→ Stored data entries
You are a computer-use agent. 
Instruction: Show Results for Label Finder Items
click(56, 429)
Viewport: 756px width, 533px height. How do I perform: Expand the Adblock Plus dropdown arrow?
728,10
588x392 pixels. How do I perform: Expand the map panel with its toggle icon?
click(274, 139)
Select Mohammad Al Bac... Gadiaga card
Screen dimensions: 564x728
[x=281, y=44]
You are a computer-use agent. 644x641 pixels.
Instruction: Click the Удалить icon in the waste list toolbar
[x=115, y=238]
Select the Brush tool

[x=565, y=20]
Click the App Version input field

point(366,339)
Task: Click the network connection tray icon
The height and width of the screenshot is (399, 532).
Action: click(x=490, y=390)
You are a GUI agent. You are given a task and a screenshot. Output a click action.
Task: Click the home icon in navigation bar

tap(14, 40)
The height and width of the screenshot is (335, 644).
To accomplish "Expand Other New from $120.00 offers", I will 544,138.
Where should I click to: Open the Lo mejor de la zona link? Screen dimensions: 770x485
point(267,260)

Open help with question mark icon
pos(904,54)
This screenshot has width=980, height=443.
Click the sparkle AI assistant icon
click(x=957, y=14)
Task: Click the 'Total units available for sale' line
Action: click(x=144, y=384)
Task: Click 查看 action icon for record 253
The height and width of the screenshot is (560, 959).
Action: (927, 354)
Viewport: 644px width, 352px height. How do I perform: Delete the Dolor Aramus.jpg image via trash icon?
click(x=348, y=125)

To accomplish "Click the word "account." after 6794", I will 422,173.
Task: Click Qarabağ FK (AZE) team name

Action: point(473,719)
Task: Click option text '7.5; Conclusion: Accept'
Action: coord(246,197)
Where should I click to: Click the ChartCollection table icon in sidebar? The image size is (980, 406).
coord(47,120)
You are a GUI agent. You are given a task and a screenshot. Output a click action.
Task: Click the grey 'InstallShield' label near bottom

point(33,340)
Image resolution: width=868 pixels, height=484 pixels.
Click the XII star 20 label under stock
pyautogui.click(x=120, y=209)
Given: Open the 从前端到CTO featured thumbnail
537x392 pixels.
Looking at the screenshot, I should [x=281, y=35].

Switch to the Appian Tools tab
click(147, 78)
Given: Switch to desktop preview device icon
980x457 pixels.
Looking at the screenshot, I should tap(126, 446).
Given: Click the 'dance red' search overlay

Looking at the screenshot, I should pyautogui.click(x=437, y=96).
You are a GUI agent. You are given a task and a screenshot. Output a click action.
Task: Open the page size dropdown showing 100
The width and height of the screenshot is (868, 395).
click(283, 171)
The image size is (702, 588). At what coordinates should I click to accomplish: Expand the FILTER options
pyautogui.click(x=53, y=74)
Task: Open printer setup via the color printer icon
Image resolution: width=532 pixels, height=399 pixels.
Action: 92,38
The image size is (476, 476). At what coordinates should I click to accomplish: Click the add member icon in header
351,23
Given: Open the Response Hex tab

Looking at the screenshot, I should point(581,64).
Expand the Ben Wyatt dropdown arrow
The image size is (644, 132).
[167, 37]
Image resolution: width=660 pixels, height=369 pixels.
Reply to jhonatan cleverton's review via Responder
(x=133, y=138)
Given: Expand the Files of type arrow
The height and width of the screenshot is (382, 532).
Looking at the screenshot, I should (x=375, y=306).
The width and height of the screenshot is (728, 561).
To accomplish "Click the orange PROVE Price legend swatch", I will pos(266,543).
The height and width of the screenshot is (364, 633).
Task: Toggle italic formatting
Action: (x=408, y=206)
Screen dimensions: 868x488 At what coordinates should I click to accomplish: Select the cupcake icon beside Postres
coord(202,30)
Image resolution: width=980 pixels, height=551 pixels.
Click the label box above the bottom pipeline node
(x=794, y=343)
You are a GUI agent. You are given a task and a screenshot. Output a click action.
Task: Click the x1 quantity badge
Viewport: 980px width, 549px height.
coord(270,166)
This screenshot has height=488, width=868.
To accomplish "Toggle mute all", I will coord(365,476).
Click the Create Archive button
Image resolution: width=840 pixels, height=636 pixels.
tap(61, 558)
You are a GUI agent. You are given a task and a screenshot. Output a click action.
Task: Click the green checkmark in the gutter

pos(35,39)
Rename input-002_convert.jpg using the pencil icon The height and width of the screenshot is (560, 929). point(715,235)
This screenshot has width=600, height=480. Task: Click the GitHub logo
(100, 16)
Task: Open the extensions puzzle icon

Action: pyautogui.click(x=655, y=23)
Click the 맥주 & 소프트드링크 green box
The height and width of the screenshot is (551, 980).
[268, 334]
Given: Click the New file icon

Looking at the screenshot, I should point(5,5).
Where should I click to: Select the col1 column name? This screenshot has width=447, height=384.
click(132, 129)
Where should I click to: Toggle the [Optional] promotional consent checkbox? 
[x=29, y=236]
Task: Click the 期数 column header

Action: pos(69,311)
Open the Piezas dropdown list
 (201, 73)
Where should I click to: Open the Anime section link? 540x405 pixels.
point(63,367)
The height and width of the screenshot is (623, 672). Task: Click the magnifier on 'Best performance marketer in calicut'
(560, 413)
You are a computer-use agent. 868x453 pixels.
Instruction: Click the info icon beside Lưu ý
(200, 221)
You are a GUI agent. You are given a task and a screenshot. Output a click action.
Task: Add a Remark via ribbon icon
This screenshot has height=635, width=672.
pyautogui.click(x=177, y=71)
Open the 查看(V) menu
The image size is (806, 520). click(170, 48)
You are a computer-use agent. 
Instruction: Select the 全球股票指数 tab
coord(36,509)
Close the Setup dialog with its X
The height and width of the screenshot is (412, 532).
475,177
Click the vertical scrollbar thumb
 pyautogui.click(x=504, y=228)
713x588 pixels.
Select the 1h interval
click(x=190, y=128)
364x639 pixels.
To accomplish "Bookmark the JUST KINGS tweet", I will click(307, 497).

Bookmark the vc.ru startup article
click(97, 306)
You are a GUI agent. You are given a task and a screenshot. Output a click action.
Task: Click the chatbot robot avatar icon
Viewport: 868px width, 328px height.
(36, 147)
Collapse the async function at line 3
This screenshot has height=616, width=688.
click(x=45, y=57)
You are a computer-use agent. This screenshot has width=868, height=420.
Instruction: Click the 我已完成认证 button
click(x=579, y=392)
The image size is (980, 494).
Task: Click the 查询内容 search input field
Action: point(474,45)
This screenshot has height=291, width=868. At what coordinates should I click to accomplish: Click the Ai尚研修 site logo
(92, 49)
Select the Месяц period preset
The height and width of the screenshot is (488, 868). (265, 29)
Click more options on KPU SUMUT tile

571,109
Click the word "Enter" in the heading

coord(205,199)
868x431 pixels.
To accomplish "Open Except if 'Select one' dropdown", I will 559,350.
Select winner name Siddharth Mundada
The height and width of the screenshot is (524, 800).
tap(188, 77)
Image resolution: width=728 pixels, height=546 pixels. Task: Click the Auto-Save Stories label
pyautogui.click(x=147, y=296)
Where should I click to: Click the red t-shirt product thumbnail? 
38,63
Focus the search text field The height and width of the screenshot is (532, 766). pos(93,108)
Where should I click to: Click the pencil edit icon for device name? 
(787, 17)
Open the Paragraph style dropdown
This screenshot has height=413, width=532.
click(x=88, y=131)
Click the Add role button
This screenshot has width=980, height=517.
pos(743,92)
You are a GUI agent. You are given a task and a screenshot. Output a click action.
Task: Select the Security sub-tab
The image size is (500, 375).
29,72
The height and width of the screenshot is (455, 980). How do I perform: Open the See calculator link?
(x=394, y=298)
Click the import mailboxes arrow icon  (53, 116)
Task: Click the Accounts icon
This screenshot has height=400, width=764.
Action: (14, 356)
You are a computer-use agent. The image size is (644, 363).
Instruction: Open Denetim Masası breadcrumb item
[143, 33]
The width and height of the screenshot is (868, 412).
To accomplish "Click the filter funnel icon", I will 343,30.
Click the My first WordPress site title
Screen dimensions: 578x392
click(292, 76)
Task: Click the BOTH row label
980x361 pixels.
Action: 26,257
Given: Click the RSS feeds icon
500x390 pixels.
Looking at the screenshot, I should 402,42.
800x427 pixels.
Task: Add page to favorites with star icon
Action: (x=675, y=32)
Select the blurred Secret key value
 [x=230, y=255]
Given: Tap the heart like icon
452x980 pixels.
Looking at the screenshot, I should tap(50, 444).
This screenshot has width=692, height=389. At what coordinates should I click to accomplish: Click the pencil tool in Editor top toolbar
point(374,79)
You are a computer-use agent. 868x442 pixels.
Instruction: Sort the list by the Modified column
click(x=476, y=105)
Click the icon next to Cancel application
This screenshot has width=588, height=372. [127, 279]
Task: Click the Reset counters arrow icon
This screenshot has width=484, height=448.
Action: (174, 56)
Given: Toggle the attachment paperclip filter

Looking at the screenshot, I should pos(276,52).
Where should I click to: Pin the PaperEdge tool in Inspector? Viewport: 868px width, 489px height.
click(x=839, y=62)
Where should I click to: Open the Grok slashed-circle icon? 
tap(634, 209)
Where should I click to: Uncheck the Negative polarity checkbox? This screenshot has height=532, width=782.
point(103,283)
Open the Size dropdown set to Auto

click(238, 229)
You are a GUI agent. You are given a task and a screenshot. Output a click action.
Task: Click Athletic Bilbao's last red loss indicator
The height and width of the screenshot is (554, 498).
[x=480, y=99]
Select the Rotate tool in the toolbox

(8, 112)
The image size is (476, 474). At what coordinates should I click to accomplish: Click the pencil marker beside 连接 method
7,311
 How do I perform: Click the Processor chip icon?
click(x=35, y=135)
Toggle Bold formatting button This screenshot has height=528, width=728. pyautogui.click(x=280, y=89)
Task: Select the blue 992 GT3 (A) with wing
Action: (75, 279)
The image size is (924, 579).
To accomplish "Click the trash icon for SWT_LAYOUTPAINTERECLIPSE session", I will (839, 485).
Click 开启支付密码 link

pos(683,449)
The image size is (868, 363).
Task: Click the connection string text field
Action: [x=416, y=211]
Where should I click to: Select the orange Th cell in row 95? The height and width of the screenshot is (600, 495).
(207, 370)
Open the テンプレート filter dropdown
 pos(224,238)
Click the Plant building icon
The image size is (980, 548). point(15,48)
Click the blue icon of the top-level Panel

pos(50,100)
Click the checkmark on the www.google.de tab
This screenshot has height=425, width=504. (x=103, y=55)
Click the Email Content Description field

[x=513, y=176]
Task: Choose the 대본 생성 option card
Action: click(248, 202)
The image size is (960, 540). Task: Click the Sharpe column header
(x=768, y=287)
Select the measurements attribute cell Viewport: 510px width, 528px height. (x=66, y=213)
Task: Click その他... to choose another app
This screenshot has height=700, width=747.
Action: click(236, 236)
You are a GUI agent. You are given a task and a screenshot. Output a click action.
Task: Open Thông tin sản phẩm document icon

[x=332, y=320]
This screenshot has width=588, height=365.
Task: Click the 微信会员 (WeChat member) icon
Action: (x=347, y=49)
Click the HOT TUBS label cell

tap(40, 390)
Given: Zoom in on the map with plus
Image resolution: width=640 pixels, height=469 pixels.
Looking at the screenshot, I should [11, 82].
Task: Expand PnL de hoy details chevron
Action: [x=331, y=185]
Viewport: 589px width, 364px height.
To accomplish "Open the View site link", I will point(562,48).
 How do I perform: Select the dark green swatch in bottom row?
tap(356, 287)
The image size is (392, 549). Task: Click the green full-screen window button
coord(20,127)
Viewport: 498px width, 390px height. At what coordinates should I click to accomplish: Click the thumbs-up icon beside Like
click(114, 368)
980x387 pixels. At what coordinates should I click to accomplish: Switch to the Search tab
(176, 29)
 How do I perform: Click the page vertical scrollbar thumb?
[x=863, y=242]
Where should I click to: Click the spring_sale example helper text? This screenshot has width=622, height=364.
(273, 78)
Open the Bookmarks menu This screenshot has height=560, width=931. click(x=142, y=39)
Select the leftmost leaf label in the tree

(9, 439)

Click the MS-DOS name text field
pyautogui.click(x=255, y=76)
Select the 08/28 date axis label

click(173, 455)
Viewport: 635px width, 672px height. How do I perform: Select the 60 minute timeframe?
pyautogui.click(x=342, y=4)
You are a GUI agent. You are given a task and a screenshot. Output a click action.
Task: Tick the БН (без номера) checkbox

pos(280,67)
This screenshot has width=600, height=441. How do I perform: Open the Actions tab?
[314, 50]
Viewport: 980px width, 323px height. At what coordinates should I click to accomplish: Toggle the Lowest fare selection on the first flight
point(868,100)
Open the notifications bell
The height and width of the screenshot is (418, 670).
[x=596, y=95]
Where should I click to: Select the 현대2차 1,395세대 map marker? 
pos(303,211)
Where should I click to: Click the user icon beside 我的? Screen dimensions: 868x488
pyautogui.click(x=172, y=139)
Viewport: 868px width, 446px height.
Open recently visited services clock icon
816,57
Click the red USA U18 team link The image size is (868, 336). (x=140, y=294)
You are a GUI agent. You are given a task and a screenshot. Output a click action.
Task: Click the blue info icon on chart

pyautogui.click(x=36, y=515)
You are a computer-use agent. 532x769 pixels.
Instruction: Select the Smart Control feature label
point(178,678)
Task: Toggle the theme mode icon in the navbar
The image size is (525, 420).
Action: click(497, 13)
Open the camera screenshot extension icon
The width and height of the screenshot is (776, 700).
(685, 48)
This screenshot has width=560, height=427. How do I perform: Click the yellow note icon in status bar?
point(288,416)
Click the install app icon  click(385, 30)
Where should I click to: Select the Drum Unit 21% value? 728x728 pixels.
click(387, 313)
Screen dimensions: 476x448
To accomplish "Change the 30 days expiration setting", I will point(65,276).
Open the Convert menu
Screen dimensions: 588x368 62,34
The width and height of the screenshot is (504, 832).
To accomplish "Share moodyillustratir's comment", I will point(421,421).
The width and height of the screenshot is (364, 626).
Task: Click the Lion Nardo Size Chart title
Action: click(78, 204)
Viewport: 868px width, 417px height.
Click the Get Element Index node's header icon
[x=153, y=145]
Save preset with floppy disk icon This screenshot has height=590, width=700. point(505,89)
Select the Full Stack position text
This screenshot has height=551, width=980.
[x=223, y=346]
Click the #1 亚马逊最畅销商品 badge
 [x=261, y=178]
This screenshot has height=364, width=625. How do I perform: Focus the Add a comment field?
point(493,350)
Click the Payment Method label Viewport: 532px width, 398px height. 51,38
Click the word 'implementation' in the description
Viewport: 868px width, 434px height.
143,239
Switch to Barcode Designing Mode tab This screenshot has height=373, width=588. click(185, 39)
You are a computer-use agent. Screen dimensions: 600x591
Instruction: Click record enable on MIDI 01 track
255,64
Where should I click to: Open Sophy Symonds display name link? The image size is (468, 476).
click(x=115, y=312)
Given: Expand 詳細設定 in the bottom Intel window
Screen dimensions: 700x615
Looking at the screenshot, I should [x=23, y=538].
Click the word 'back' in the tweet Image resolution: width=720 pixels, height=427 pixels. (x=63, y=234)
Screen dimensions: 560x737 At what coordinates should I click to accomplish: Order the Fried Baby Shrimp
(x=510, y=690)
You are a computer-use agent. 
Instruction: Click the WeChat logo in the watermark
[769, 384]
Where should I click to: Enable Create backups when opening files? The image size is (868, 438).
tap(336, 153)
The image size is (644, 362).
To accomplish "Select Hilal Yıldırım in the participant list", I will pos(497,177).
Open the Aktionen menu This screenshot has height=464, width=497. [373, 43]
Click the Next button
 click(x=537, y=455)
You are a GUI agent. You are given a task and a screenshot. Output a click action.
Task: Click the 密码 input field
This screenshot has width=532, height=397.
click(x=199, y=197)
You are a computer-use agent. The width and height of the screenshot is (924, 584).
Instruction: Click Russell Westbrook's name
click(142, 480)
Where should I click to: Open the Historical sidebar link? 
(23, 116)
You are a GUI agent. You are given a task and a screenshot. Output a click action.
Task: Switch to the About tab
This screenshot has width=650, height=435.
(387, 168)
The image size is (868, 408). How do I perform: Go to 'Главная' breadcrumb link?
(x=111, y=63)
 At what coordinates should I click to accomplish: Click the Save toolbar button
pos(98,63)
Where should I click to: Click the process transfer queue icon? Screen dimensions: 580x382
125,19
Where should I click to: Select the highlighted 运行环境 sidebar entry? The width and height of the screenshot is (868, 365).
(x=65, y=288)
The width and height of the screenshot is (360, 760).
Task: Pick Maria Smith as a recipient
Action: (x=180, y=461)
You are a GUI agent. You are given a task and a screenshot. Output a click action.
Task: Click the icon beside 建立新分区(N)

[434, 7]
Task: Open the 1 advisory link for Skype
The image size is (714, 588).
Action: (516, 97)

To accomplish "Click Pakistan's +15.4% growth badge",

→ What you need to do
Show all lines in the entries above where the string "tweet" appears.

→ Exercise solution
To accomplish "Bookmark the JUST KINGS tweet", I will click(307, 497).
Click the word 'back' in the tweet Image resolution: width=720 pixels, height=427 pixels. (x=63, y=234)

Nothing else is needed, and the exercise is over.